Геннадий разулся, кинул сапоги в угол и повалился на тюфяк. Лежи и смотри в потолок. И думай, что теперь делать. Как же, бригадир! Ответственное лицо…
— Хороший из тебя начальник получится, — сказал Демин. — Голос у тебя начальственный. — Он подмигнул. — Когда большой шишкой станешь, не забывай…
«Когда я буду шишкой, — усмехнулся про себя Геннадий, — я перво-наперво велю наголо стричь и ставить к позорному столбу всяких полудурков и недотеп… Стоим вторые сутки!
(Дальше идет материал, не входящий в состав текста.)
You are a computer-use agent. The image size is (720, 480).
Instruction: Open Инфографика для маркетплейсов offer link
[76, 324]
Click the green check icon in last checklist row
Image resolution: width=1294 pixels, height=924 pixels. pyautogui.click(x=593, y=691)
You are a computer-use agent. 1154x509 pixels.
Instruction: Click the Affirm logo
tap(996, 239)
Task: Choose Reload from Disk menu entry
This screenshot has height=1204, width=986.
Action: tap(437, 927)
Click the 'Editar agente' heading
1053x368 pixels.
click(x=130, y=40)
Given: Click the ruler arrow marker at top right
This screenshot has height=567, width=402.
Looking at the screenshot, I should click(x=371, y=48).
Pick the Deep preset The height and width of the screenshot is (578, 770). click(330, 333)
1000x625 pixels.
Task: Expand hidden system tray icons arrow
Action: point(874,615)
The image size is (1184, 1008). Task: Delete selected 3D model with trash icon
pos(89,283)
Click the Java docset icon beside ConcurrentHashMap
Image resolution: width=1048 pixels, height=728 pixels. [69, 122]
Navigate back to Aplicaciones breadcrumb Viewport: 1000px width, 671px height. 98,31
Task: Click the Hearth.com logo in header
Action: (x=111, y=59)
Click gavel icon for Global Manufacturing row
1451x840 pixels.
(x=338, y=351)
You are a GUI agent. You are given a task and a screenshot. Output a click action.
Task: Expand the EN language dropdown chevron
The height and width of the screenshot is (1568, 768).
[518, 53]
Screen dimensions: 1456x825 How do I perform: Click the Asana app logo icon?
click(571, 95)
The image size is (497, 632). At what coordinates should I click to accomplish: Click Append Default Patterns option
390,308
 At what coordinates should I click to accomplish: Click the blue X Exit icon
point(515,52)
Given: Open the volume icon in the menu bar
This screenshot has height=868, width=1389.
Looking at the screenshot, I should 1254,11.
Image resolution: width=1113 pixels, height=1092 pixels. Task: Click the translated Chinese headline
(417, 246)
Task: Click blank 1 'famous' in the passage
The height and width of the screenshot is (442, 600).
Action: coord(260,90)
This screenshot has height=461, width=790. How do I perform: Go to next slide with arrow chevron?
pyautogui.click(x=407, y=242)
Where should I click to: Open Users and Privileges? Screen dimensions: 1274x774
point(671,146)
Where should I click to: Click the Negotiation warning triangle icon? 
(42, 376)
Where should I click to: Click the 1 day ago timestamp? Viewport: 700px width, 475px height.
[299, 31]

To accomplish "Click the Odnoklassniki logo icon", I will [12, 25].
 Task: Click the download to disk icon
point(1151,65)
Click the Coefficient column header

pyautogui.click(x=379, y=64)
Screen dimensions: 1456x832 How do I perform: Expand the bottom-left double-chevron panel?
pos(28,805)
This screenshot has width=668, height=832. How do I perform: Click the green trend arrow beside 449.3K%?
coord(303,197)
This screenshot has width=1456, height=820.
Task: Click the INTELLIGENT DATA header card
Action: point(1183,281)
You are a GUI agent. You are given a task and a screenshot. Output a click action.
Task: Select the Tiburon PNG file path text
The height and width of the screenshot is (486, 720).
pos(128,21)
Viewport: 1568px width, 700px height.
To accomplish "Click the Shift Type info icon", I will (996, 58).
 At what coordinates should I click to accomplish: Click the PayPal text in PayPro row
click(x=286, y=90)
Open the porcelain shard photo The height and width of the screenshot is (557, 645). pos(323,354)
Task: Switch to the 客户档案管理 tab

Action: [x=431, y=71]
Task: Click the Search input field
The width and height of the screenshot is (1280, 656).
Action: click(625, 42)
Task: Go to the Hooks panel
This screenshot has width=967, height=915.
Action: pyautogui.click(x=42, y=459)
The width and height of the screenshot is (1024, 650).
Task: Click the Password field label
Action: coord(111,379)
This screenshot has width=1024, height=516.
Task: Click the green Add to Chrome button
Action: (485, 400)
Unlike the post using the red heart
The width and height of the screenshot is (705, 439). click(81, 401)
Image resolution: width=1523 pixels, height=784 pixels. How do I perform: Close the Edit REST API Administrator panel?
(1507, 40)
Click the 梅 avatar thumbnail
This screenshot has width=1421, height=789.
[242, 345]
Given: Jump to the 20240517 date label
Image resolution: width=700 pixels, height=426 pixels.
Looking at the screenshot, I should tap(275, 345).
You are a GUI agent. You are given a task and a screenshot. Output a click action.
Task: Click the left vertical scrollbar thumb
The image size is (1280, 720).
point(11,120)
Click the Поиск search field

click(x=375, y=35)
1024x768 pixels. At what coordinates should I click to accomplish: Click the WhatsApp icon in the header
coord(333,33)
И чего стоим? От того, что два прорабства не могут договориться, куда возить лес. Конторы рядом стоят, окно в окно, и начальники небось по вечерам в преферанс дуются, пиво пьют, а вот договориться… Тра-та-та! Меня волнует судьба плана! — Он даже крякнул от удовольствия. — Ох, Генка, ты, случаем, не переигрываешь? Ничего, лучше переиграть, чем недоиграть… Мне этот план — гори он синим огнем, но в этом плане куется новый Геннадий Русанов. Вожак! Я же говорил, что меня через три месяца будут на руках носить. И уже почти носят…»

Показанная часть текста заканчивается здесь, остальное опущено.